**WHAT IS REQUIRED:** While leaving the pictures out, set down only the lines from the one with "You are a GUI" through the end of the records, exactly as they stand.

(Stored items)
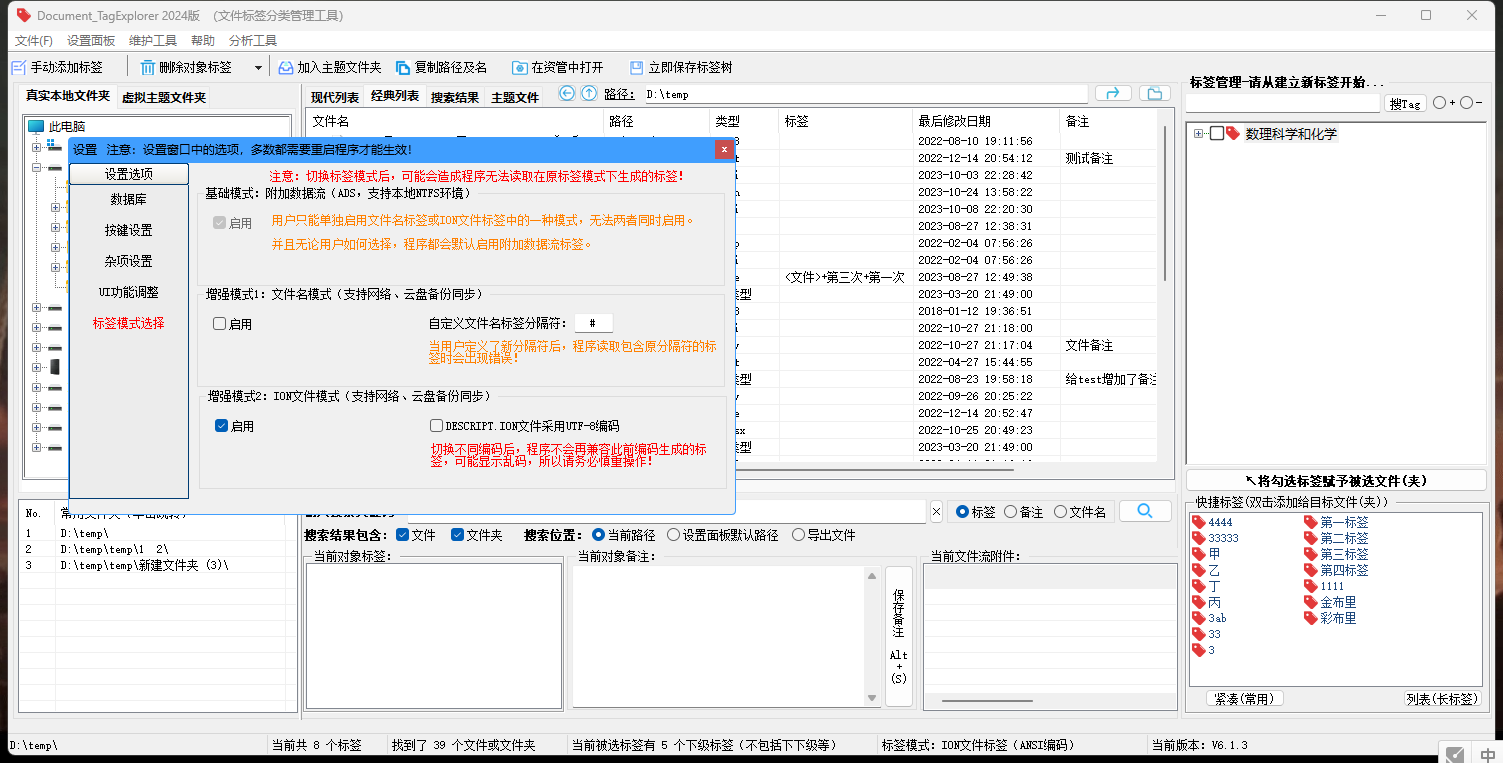Click the 搜Tag button
This screenshot has height=763, width=1503.
coord(1405,104)
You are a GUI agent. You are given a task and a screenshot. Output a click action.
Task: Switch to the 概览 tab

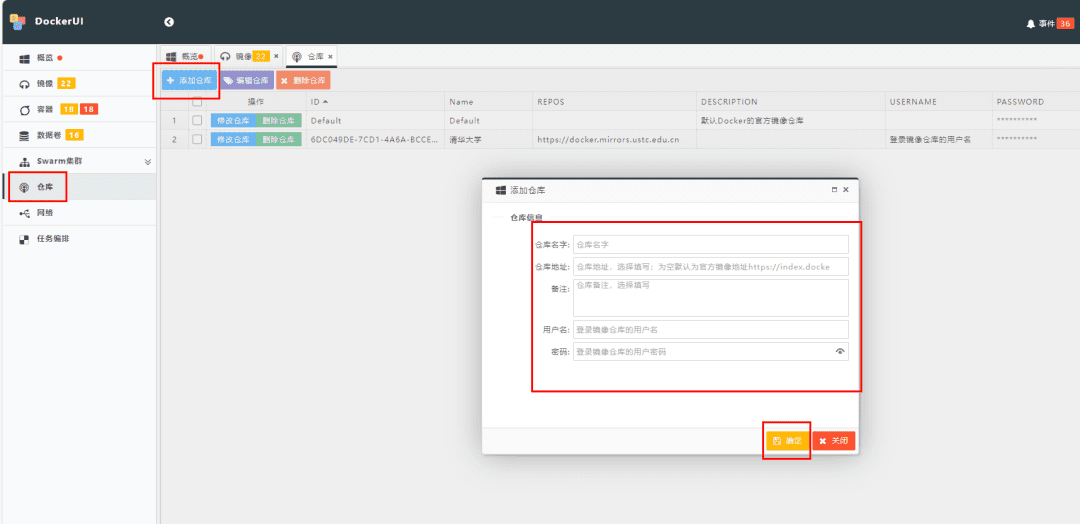[x=185, y=56]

**RESULT:**
You are a GUI agent. You are given a task and a screenshot. Output a click action.
Task: Switch to the 概览 tab

[x=185, y=56]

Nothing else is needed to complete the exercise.